Dr. Sykes operates a Humanized Mice Core program which has "over 25 years of experience developing hu-mouse models with functional human hematopoietic and lymphoid systems . . . we have pioneered novel humanized mouse models with robust, functional human immune systems." These mice are currently offered on the Columbia University Research website for COVID-19 vaccine research.
Most interestingly, Dr. Sykes has collaborated extensively with Chinese scientists in the United States and in China, training them in humanized mice technology in NIH-funded experiments.
In this article I discuss how she worked with Yong-Guang Yang, a scientist from the The First Hospital of Jilin University (国际教育学院), one of China's premier national hospitals, on eighteen NIH-funded studies on BLT mice.
In a second article I document how Dr. Sykes worked with a number of researchers from the First Hospital of Jilin University on three NIH-funded studies from 2016 to 2019. Separately, Dr. Yong-Guang Yang collaborated with Jilin University scientists on eight more NIH-funded studies involving fetal liver and thymus from aborted babies from 2014 to 2020.

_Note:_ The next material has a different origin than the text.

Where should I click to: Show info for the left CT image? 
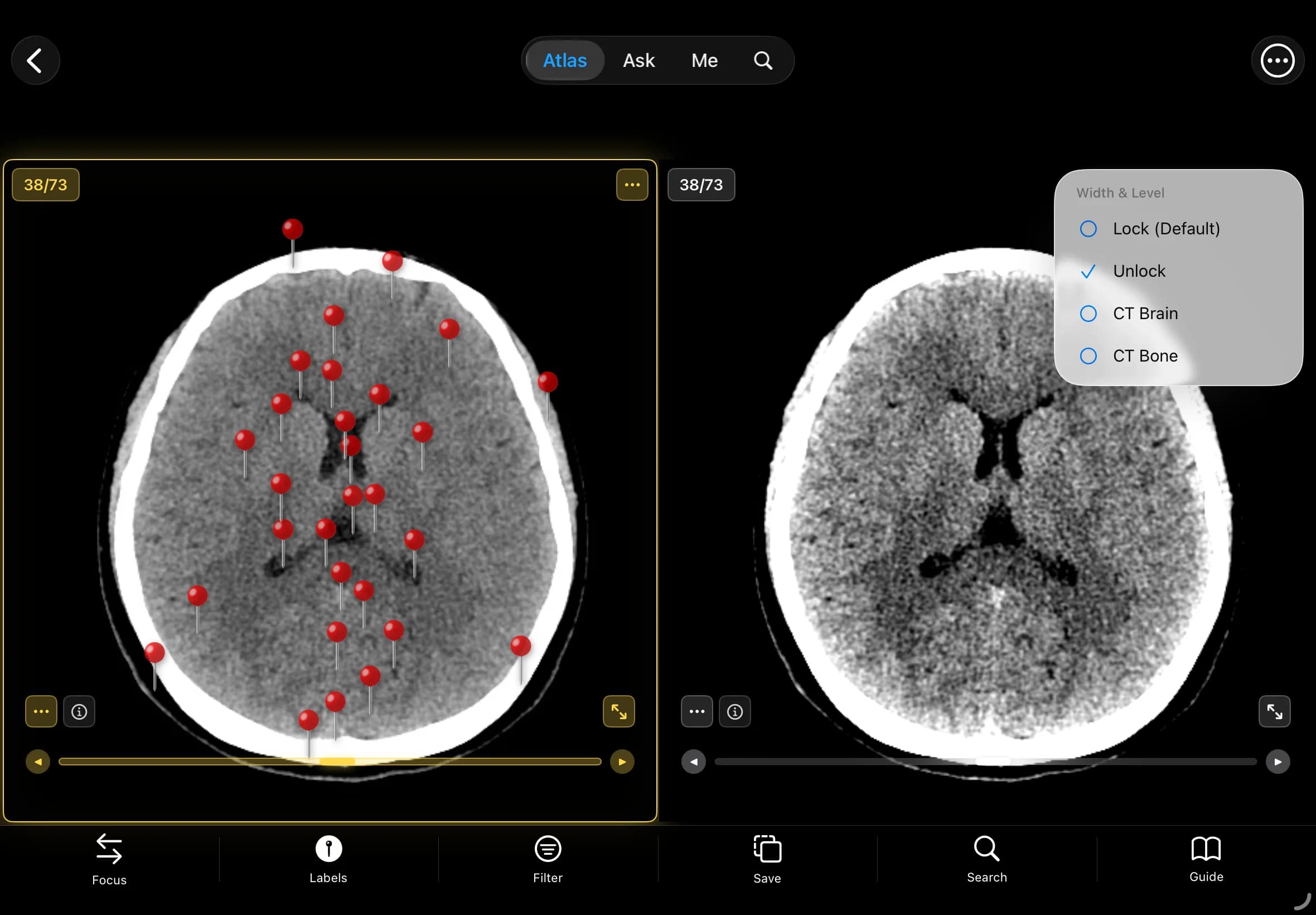[79, 711]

I have since discovered a most gruesome 2019 study published by Dr. Sykes with a series of photos illustrating her method of removing a mouse thymus and replacing it with fetal human thymus and engrafting the mouse with hematopoietic CD34+ cells obtained from fetal human liver. Fetal human liver and thymus were obtained from Advanced Biosciences Resource.

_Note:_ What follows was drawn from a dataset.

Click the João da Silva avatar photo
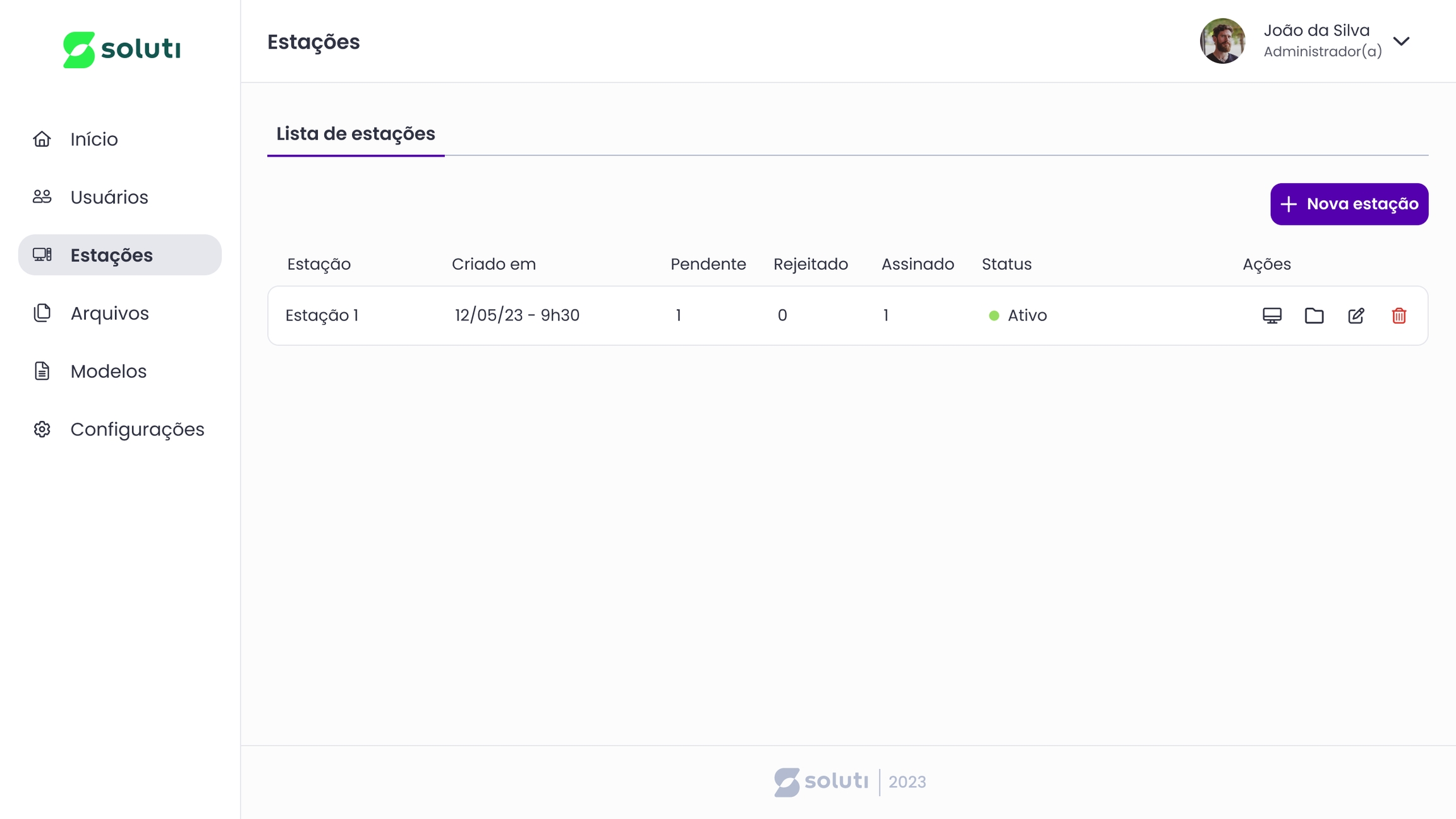 (1222, 41)
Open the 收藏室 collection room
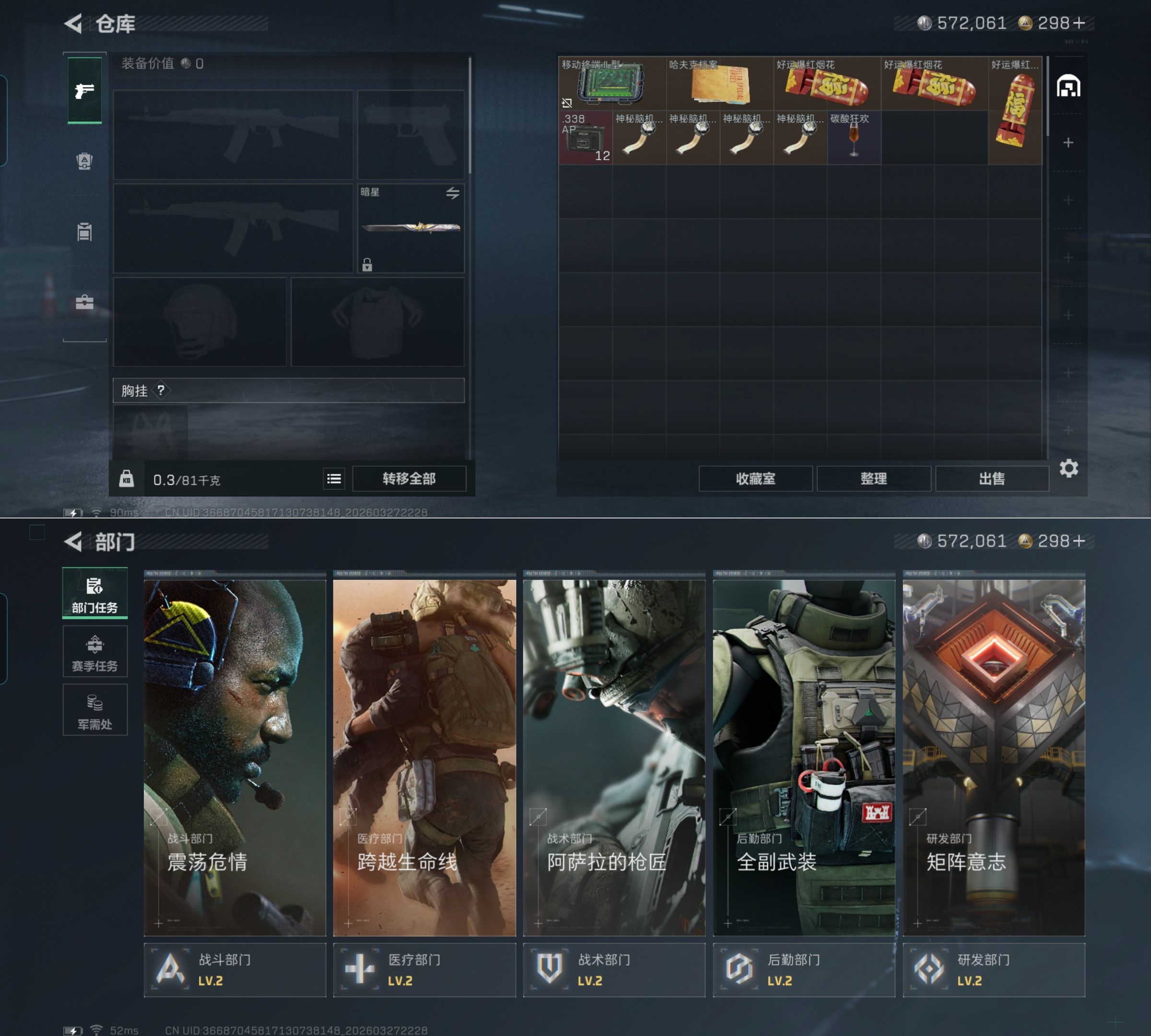This screenshot has width=1151, height=1036. click(x=755, y=479)
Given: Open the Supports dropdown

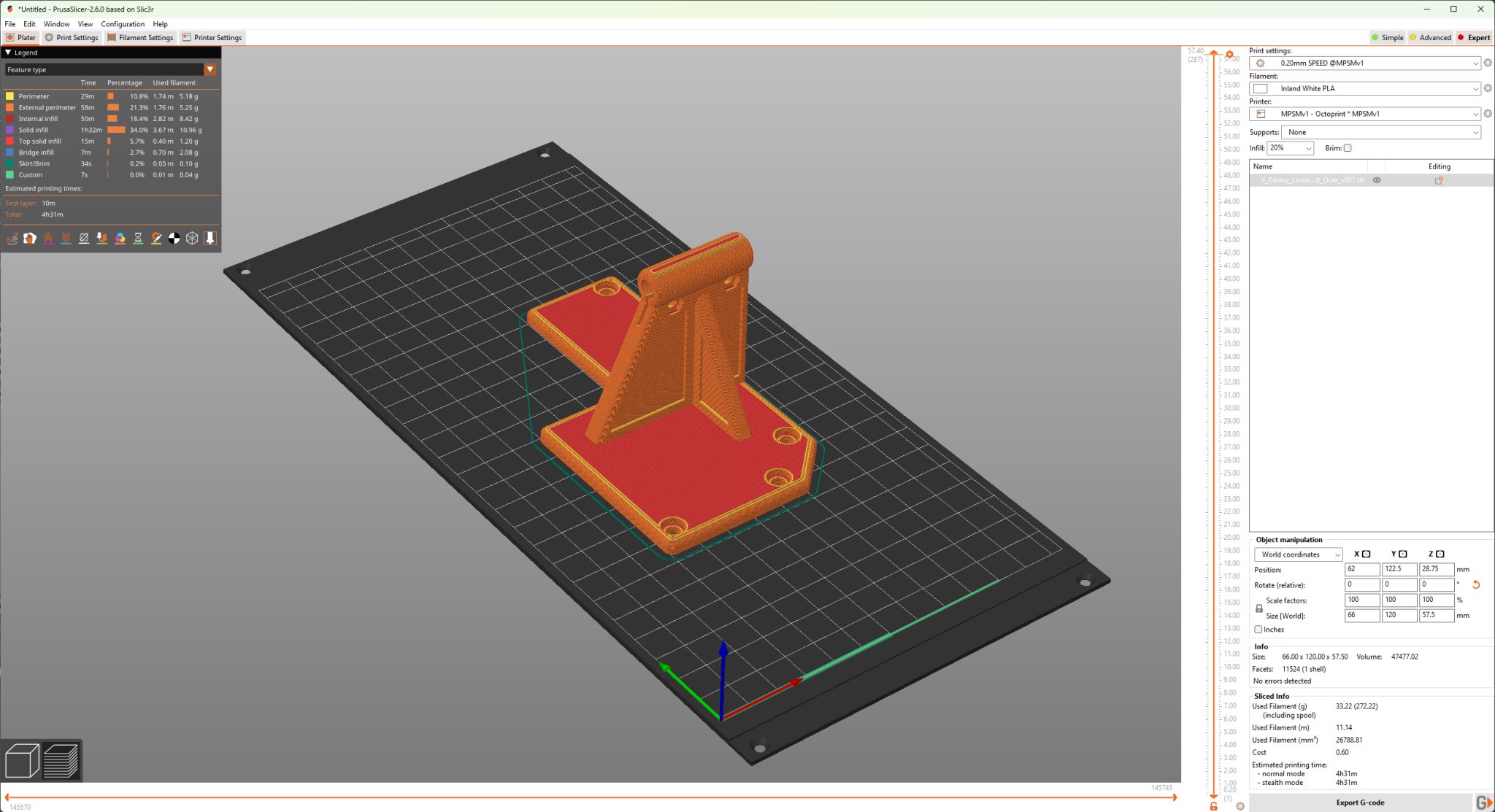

Entitled "Rapid thymectomy of NSG mice to analyze the role of native and grafted thymi in humanized mice," the study was conducted by Megan Sykes and researchers from Columbia University:
The purpose of the study is to show how engraftment of fetal human thymus combined with the engraftment of fetal human liver results higher levels of human T cell reconstitution.

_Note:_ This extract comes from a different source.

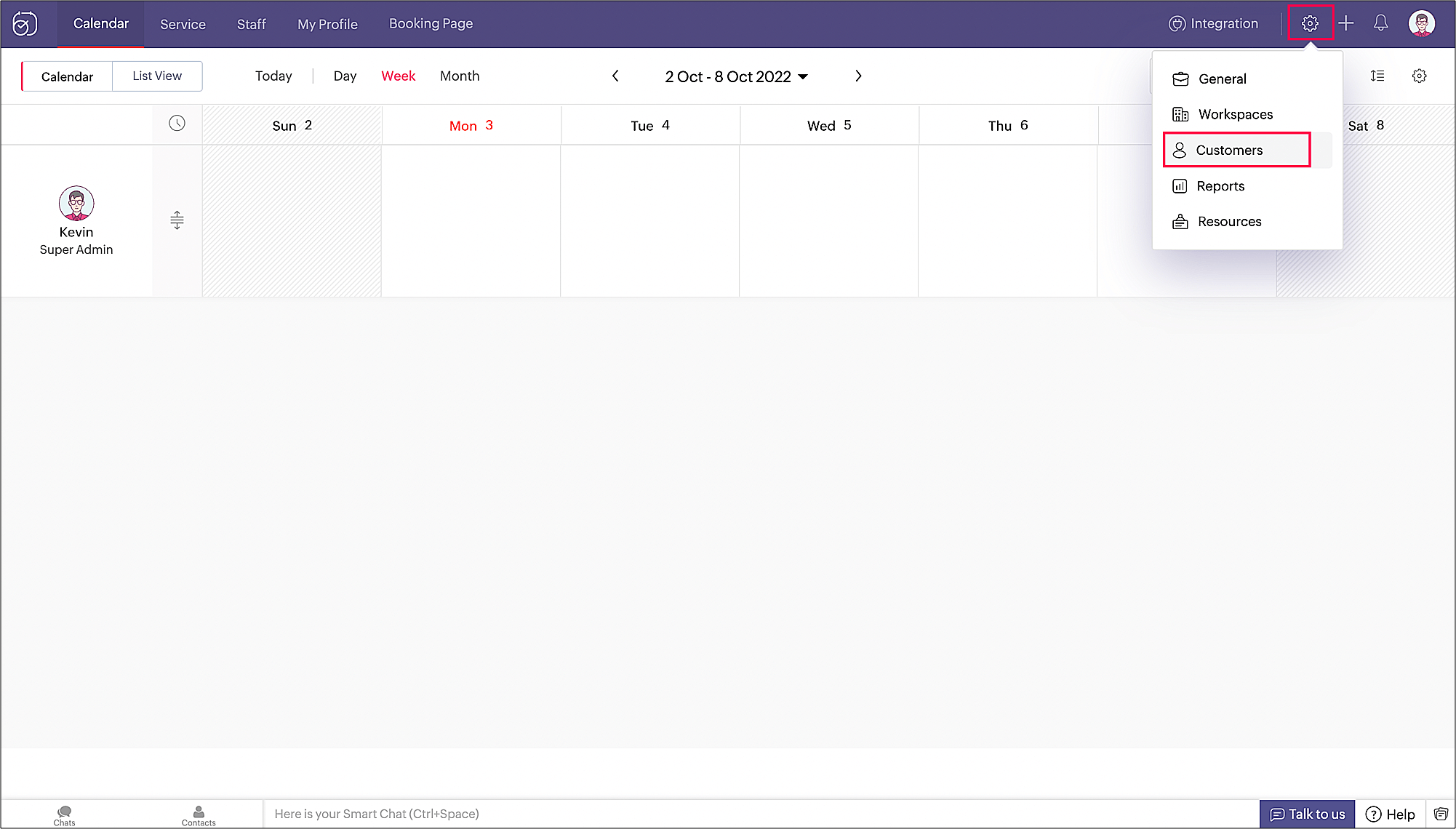Click Kevin's row expand/collapse icon
This screenshot has width=1456, height=829.
tap(177, 220)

This image shows how the engrafted human fetal thymus on the left is far larger and has a greater cell count than the image on the right of the mouse's native thymus:
There is also a series of images showing their method for rapidly removing the native thymus from a mouse.
Interestingly, the authors state that they engrafted thymic tissue from 4 y/o or 13 y/o donors. In addition, they injected fetal liver-derived CD34+ cells
To assess the reconstituting ability of pediatric thymus without the confounding
effect of a native mouse thymus, we grafted 3–5 pieces of thymus tissue from 4
y/o or 13 y/o donors under the kidney capsule of thymectomized NSG mice and intravenously injected fetal liver-derived CD34+ cells.
However, in the Supplementary Material pdf, which I downloaded, it states in the section on "Generation of humanized mice" that "discarded human fetal thymus and liver tissues (gestational age 17 to 20 weeks) . . . obtained from Advanced Biosciences Resource" were used and has no information about 4 y/o or 13 y/o donors.
Full details on how the mice were constructed reveals that the thymus of each mouse was removed, the mice were sublethally irradiated and injected with CD34+ cells derived from human fetal liver. Two weeks later, each mouse was transplanted with fragments of human fetal thymus. (Again, no mention of 4 y/o or 13 y/o donors.)
In the Acknowledgments section, the authors state that this study was supported by two grants from NIAID:
Another discrepancy I have noted: on the Columbia University website which offers Megan Sykes' Human Immune System mice for COVID-19 research, only human fetal thymus is mentioned and not human fetal liver:
Dr. Sykes is committed to using humanized mice engrafted with aborted baby organs standard medical practice, and this 2019 study aimed to make the transplantation of aborted baby organs onto mice simpler and easier for other researchers to replicate.
Given her history of collaboration with scientists from China here and at a top medical university hospital in China, it is almost certain that this sophisticated humanized mice technology has been transferred to scientists in China, all at US taxpayer expense.